## [WHAT YOU HAVE TO DO]
Copy exactly the lines from the one containing "The width and" through the last line of the records below, both included, and leave out the pictures.

## [Dataset entries]
"""
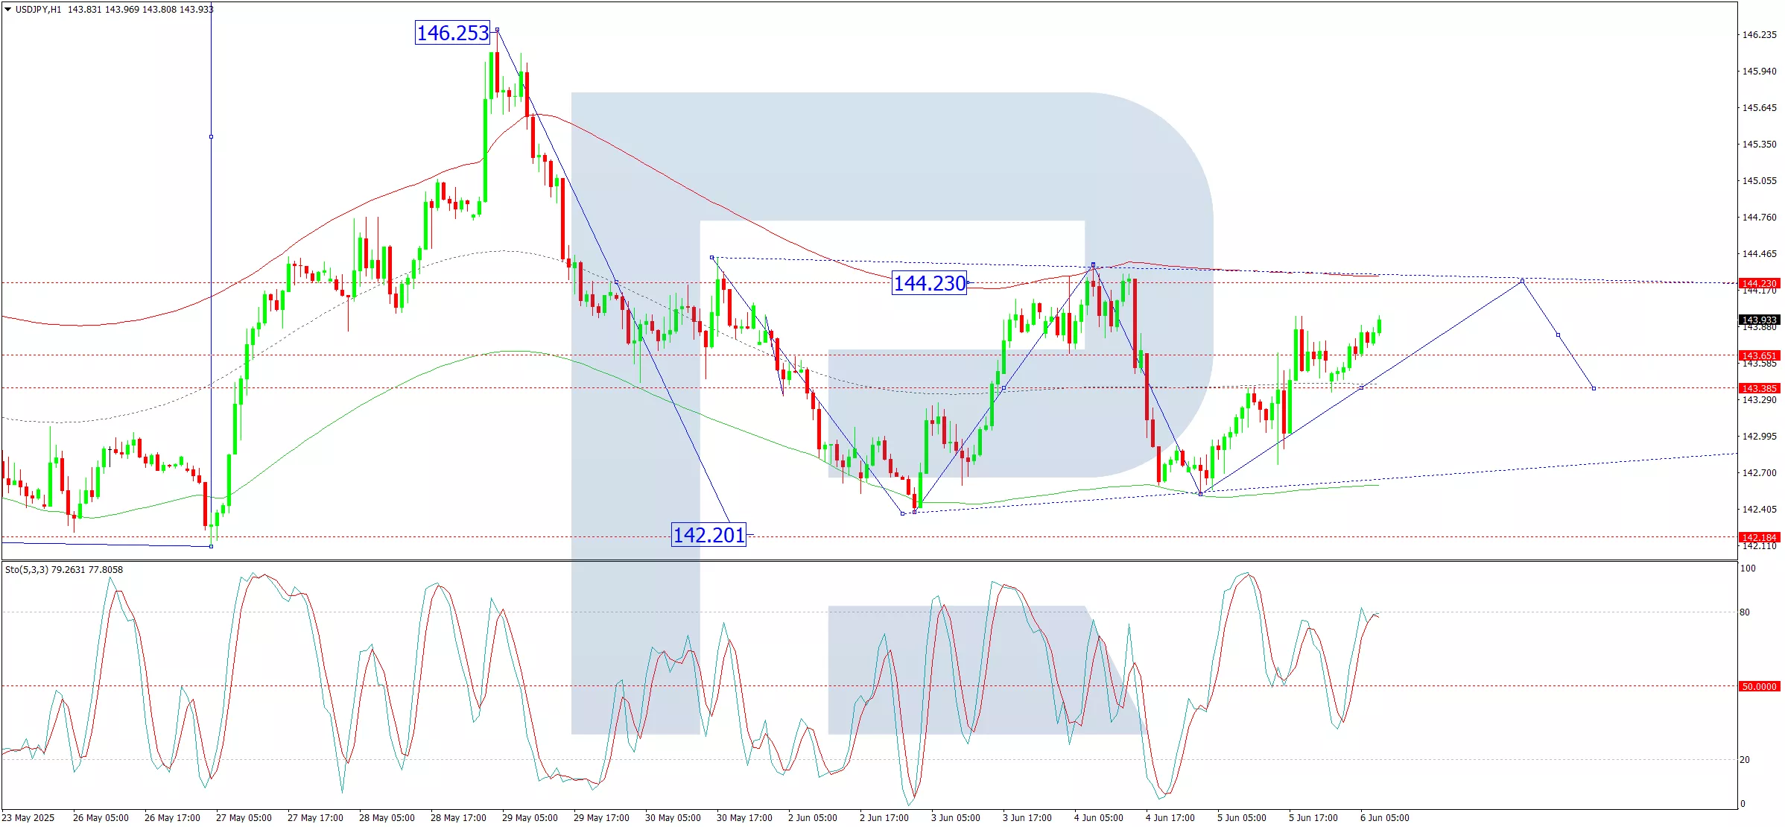Click the 20 level on the stochastic scale
This screenshot has height=827, width=1785.
(x=1745, y=760)
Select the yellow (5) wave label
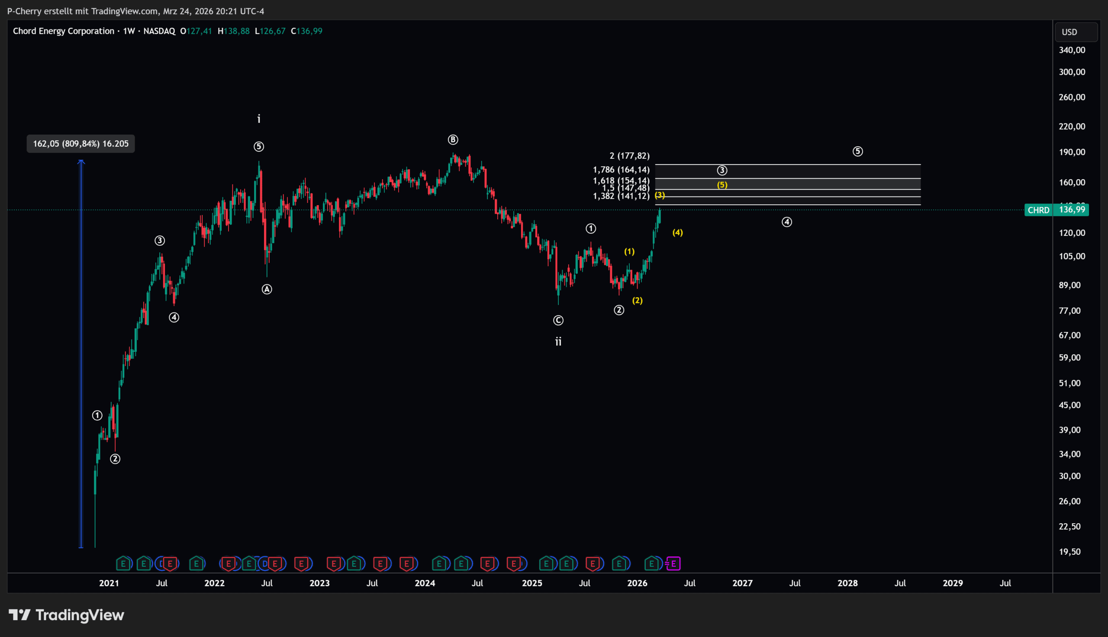Screen dimensions: 1108x637 point(722,185)
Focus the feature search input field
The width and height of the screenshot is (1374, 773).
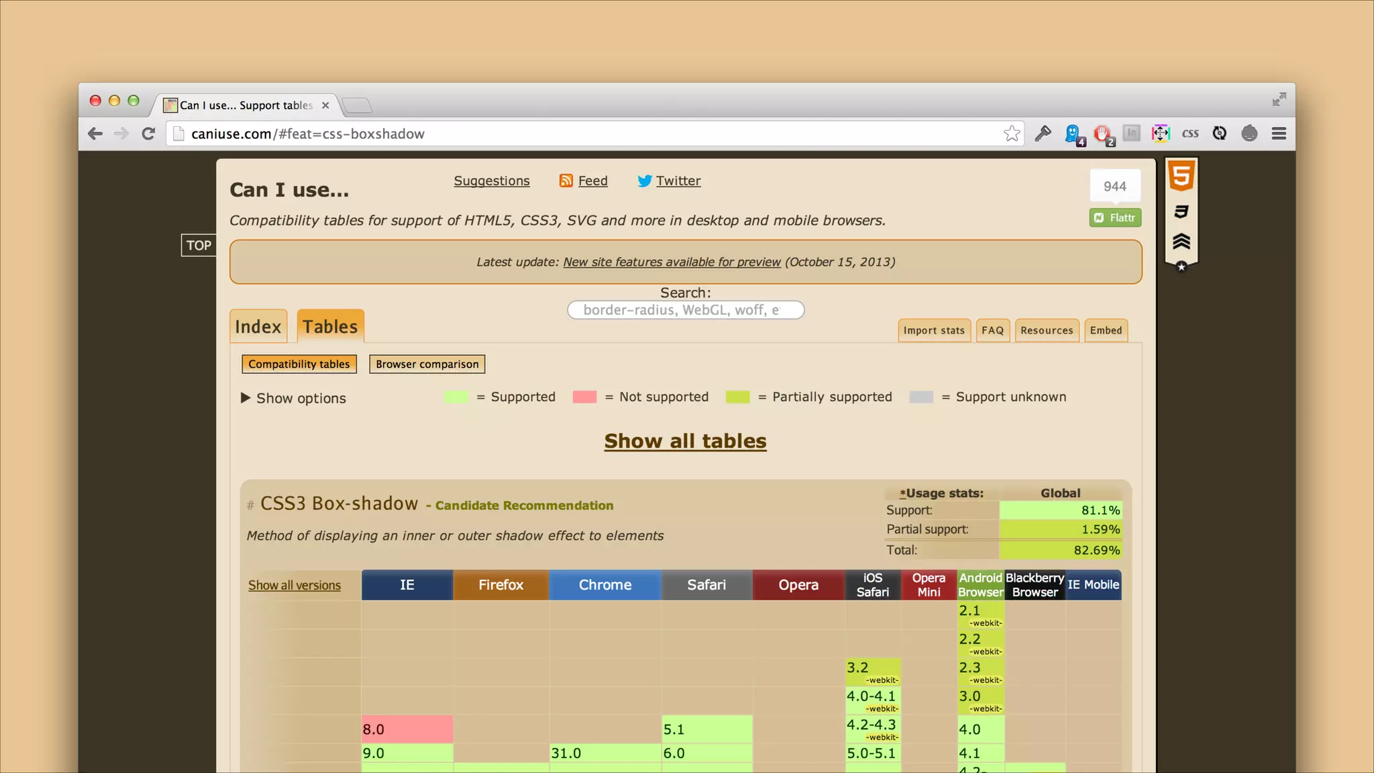pos(685,310)
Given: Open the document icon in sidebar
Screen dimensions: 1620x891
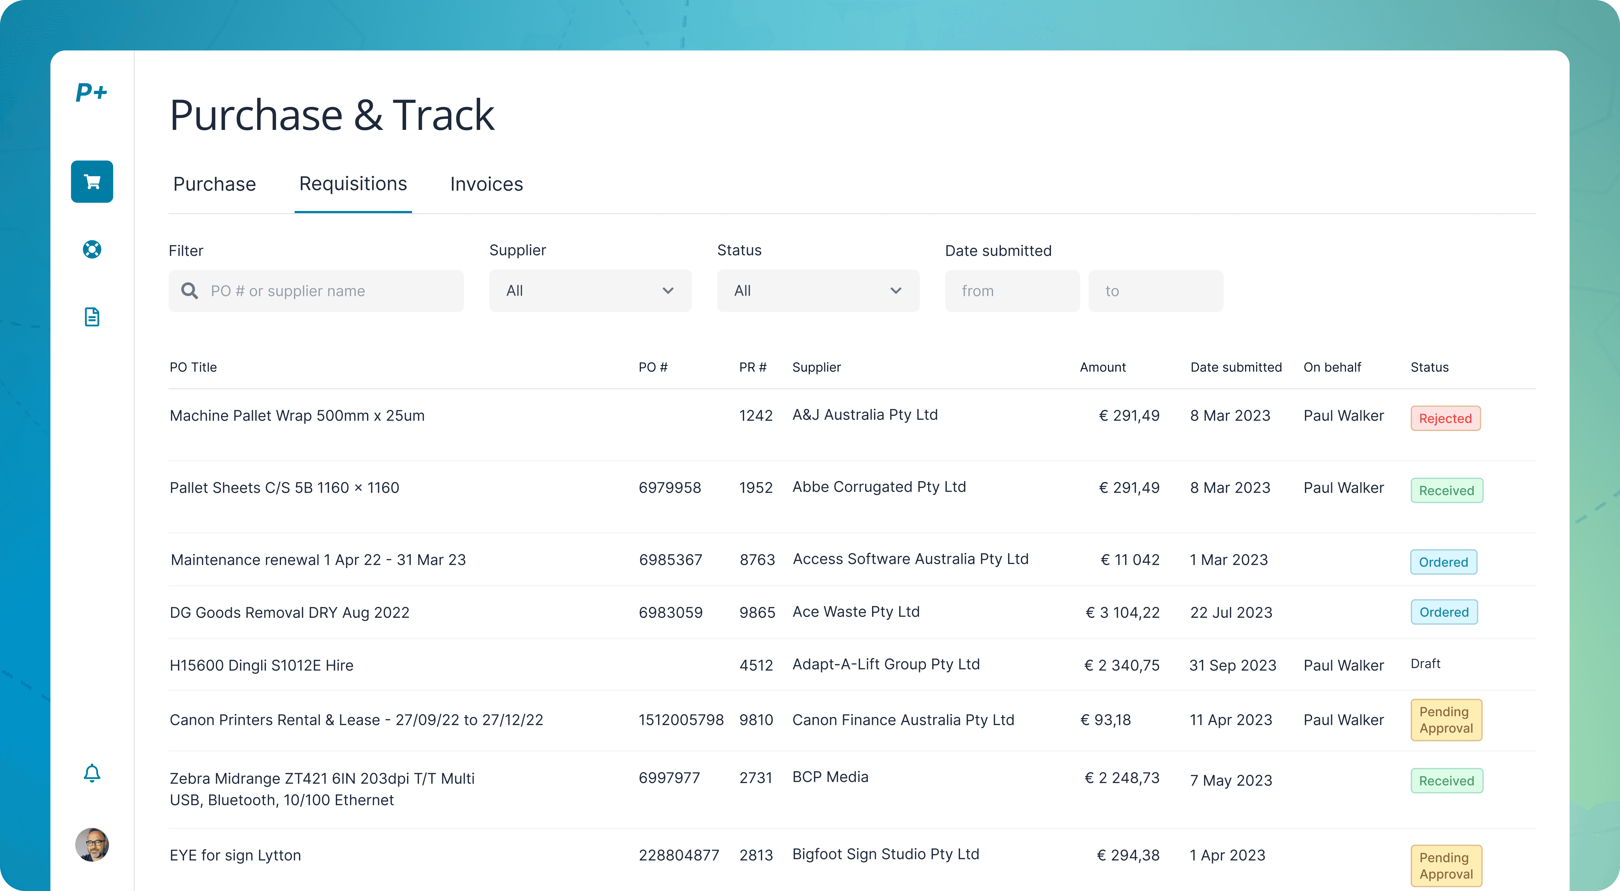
"""
## [EXERCISE SOLUTION]
The width and height of the screenshot is (1374, 773).
pos(685,310)
Given: Open the document icon in sidebar
Screen dimensions: 1620x891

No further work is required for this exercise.